Filed 8/30/24 P. v. Henry CA1/4 NOT TO BE PUBLISHED IN OFFICIAL REPORTS California Rules of Court, rule 8.1115(a), prohibits courts and parties from citing or relying on opinions not certified for publication or ordered published, except as specified by rule 8.1115(b). This opinion has not been certified for publication or ordered published for purposes of rule 8.1115.

IN THE COURT OF APPEAL OF THE STATE OF CALIFORNIA

FIRST APPELLATE DISTRICT

DIVISION FOUR

THE PEOPLE, Plaintiff and Respondent, A168133

v. (Solano County JAMES JAY HENRY, II, Super. Ct. No. FCR323094) Defendant and Appellant.

This case returns to us after a remand for resentencing in light of amendments to Penal Code1 section 1170, subdivision (b) (section 1170(b)) that became effective after the trial court sentenced defendant pursuant to a plea agreement for a specified term. (People v. Henry (May 11, 2022, A164012), [nonpub. opn.].) Defendant contends that another remand is necessary because the trial court failed to comply with the remittitur directing it to resentence him in accordance with the amended statute and imposed upper term sentences that did not satisfy the statutory requirements. We find reversible error and remand for further proceedings.

1 All further statutory references are to the Penal Code.

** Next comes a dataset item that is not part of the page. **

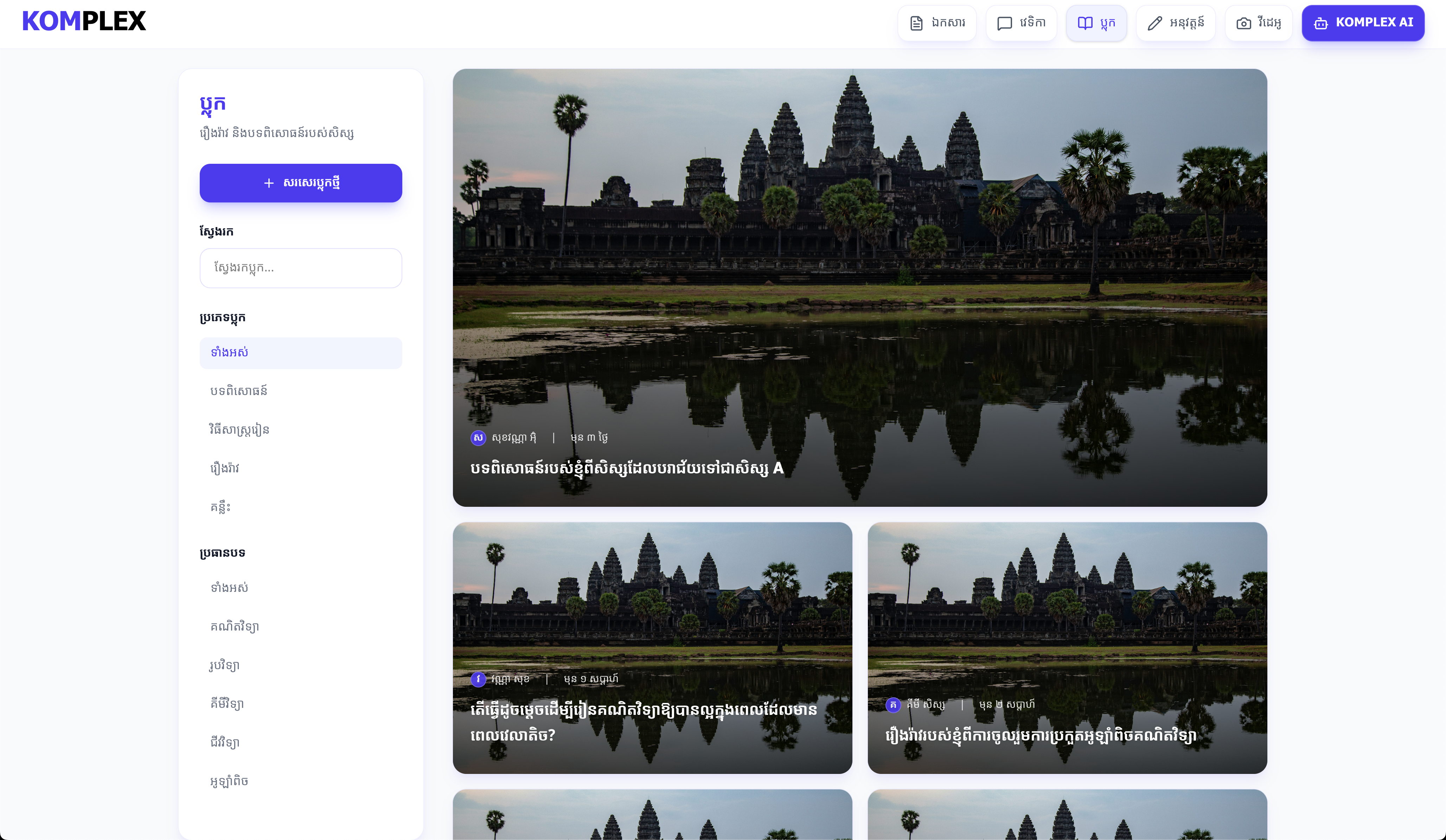Open the វីដេអូ video nav item
This screenshot has width=1446, height=840.
click(1258, 23)
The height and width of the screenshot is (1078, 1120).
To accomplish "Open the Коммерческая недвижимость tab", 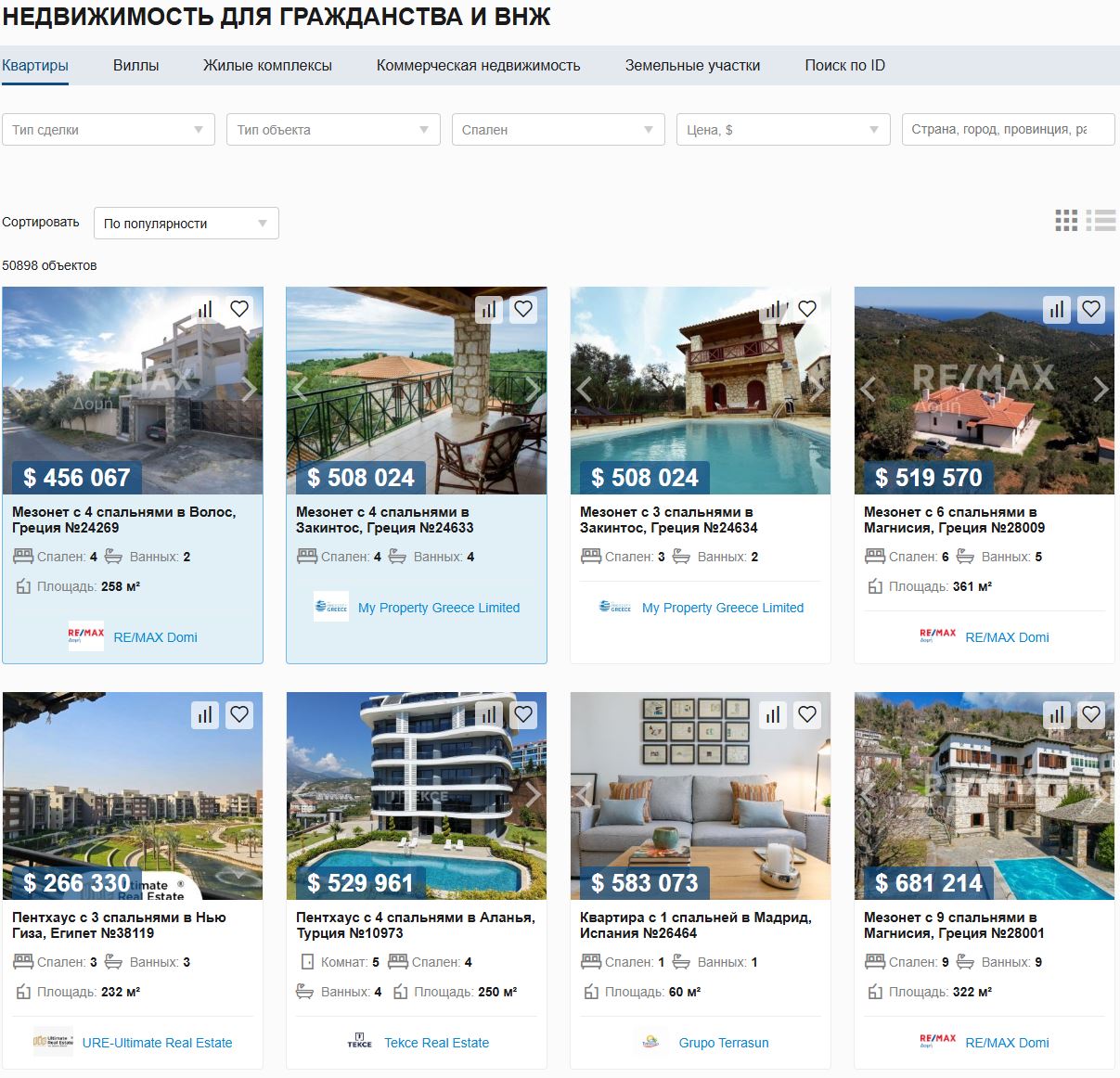I will coord(478,66).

1 BACKGROUND The Prior Appeal In September 2021, pursuant to a negotiated disposition, defendant pleaded guilty to one count of voluntary manslaughter (§ 192, subd. (a)), with an enhancement for personal use of a firearm (§ 12022.5), in exchange for a stipulated sentence of 21 years. The trial court sentenced defendant according to the plea agreement to 21 years in prison; the sentence consisted of an 11- year upper term for voluntary manslaughter and a 10-year upper term for the enhancement. Defendant appealed his sentence, arguing that he was entitled to resentencing because of amendments to section 1170(b). (People v. Henry, supra, A164012.) Specifically, Senate Bill No. 567 (2021–2022 Reg. Sess.) (Senate Bill 567) made the middle term the presumptive sentence for a term of imprisonment unless certain circumstances exist, and it required the imposition of the lower term in cases where a defendant’s youth or psychological, physical or childhood trauma related to abuse, neglect or sexual violence was a contributing factor to the commission of the offense, unless the court finds that the aggravating circumstances outweigh the mitigating circumstances such that imposition of the lower term would be contrary to the interests of justice. (Stats. 2021, ch. 731, §§ 1.3, 3(c); § 1170(b)(1)–(3), (6).) The Attorney General agreed that the amendments applied retroactively to defendant’s case because his judgment was not final (In re Estrada (1965) 63 Cal.2d 740), and that “ ‘the case

2 should be remanded for the trial court to resentence defendant consistent with the changes made to Penal Code section 1170.’ ” (People v. Henry, supra, A164012.) The parties also agreed that People v. Stamps (2020) 9 Cal.5th 685, 707 (Stamps) governed defendant’s resentencing hearing, and we accepted their concession. (People v. Henry, supra, A164012.) We stated, “Accordingly, if the trial court, having considered the permissible factors under the amended law, again imposes the upper-term sentence, defendant’s sentence would stand. If the court indicates that application of the permissible factors would not support imposition of the upper-term sentence, the prosecutor may then either agree to modify the bargain to reflect the downward departure in the sentence, or choose to withdraw from the original plea agreement, and the court may choose to withdraw its prior approval of the plea agreement.” (Ibid.) “The judgment is reversed and remanded for further proceedings consistent with this opinion.” (Ibid.) Proceedings on Remand Our remittitur issued on July 13, 2022. In December 2022, defendant petitioned for resentencing, arguing that: (1) because no aggravating factors were charged, proven, or admitted, the court should resentence him to no more than the middle terms of six years for the offense and four years for the enhancement; and (2) due to his youth at the time of the offense, and his extensive childhood trauma, he should be resentenced to no more than six years (the lower terms).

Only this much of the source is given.